Perhaps, an eclipse is still considered a bad omen in many cultures across the world, including in India, and harmful for a pregnant woman. In fact, one of the most common myths relating to eclipses is that pregnant women should not sleep during an eclipse. Another superstition that’s so firmly engraved in our culture is that lunar eclipse can harm the unborn baby, causing a physical deformity in the baby.
Is it really bad for pregnant women to sleep during an eclipse?
Firstly, please be informed that there’s no scientific evidence suggesting that pregnant women should not sleep during a lunar or solar eclipse as it may cause harm to the unborn baby. Conversely, there’s absolutely no research behind the myth linking eclipses with insomnia. As stated above, these superstitions and beliefs have been a part of our lives since generations now.

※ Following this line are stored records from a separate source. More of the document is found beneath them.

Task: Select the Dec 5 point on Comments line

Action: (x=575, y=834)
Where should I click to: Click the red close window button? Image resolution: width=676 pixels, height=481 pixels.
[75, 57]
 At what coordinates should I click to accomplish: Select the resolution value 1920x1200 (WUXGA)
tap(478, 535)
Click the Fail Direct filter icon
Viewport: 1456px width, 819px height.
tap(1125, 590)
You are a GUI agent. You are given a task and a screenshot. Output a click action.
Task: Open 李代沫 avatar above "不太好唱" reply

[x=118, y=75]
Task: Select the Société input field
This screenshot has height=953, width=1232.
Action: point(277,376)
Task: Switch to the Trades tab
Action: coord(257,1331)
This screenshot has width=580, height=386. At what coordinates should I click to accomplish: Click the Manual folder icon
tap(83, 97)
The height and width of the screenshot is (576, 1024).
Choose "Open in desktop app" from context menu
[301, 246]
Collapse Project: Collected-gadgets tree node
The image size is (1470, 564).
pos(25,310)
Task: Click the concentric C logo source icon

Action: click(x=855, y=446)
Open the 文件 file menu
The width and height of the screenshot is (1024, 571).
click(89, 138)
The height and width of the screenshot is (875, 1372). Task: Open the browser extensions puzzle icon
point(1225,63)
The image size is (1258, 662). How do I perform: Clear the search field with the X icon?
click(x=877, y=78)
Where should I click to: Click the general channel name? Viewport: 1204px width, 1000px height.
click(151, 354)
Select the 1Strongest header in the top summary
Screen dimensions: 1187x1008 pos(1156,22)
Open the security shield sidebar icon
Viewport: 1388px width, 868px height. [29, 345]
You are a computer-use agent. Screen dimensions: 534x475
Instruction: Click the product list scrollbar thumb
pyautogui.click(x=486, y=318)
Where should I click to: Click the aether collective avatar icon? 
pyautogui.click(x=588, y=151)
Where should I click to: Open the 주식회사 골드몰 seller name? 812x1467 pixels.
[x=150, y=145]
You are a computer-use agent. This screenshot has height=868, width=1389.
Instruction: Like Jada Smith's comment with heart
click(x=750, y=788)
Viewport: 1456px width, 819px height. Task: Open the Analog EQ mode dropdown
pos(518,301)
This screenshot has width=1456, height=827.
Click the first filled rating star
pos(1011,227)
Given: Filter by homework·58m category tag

Besides these, there are other dos and don’ts you might have been told to follow in the hours leading up to and during an eclipse. Here, we’ve listed some of the most commonly followed ones:
- Not using or coming in contact with a sharp object such as a knife, needle or scissors
- Not eating or drinking anything during the eclipse
- Covering the windows with thick curtains or newspaper so that no rays of the eclipse can enter your home
- Fasting during the eclipse
- Throwing away all cooked food from before the eclipse
- Taking a bath after the eclipse is over
It may be noted that an eclipse is a natural phenomenon – and that neither solar eclipse nor lunar eclipse has been proven to have any effect on your pregnancy. So, believing and following the superstitions related to eclipse (both solar and lunar) is completely your choice.
Meanwhile, a partial lunar eclipse takes place when only a part of the moon’s visible surface moves into the dark part of the earth’s shadow. As per NASA, it’s perfectly safe for you to look at a lunar eclipse with your naked eyes.